Target position records:
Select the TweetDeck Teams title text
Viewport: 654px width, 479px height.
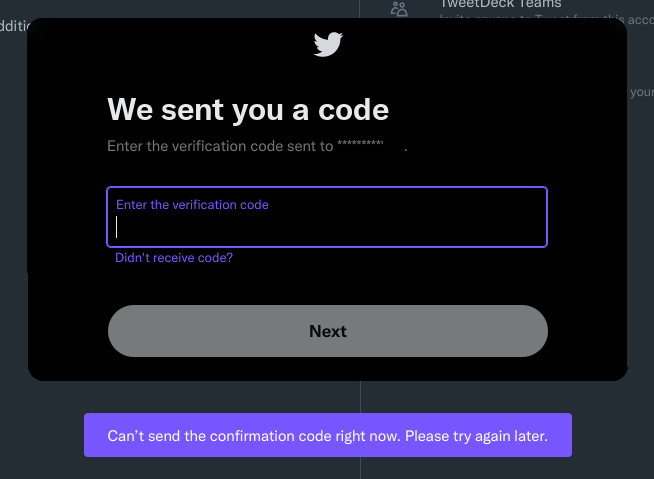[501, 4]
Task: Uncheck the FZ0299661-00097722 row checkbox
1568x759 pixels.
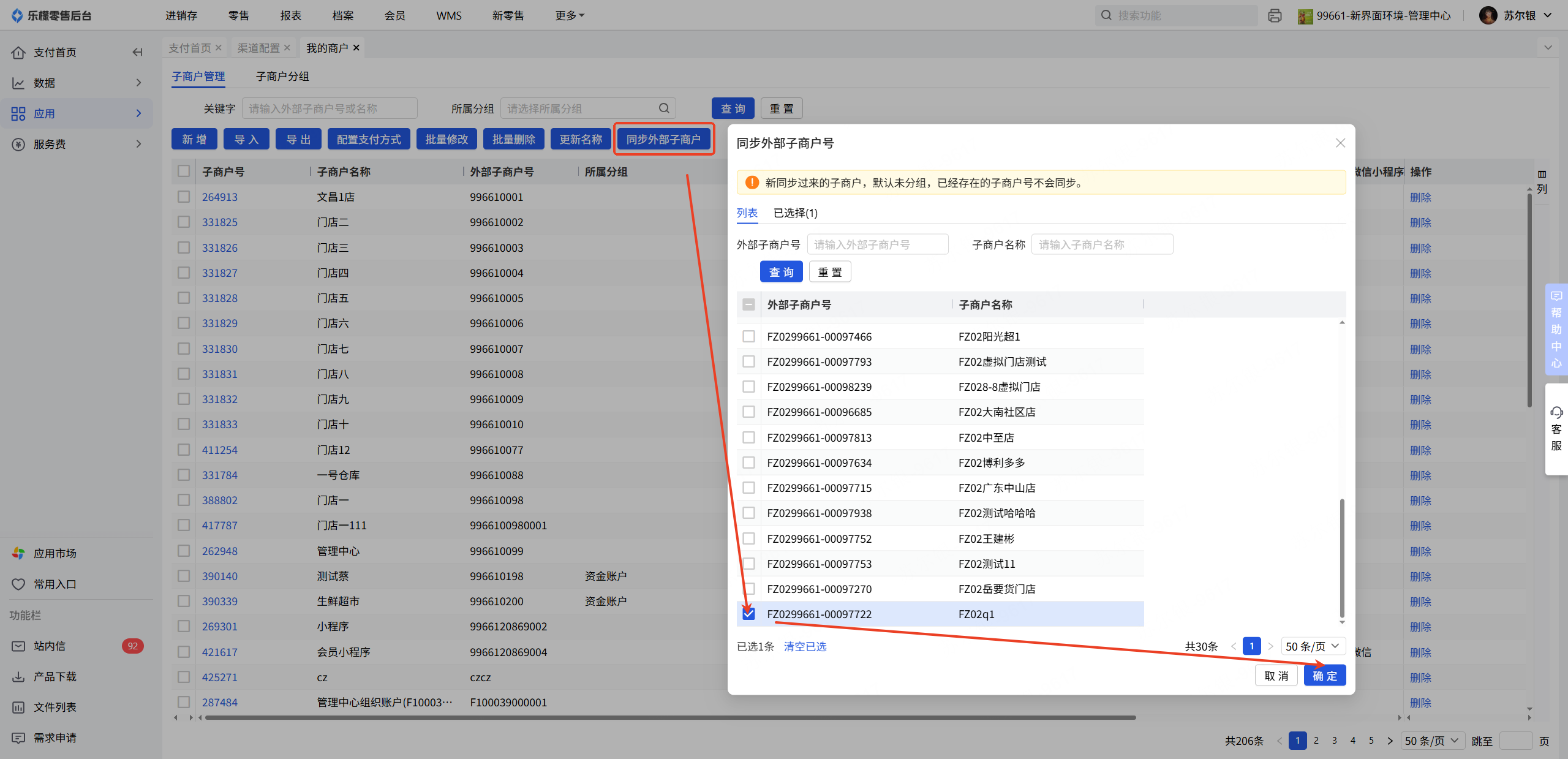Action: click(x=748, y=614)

▶ **Goal**
Reproduce every line of the entries above, requests included, but leave out the pictures. Scale each coordinate in the answers by 0.85 and round it to a whole number, rounding halves up, while keeping all numbers in the requests unchanged.

▶ **Complete answer**
Select the TweetDeck Teams title text
Viewport: 654px width, 479px height.
[426, 3]
Task: Uncheck the FZ0299661-00097722 row checkbox
1568x759 pixels.
Action: click(x=636, y=522)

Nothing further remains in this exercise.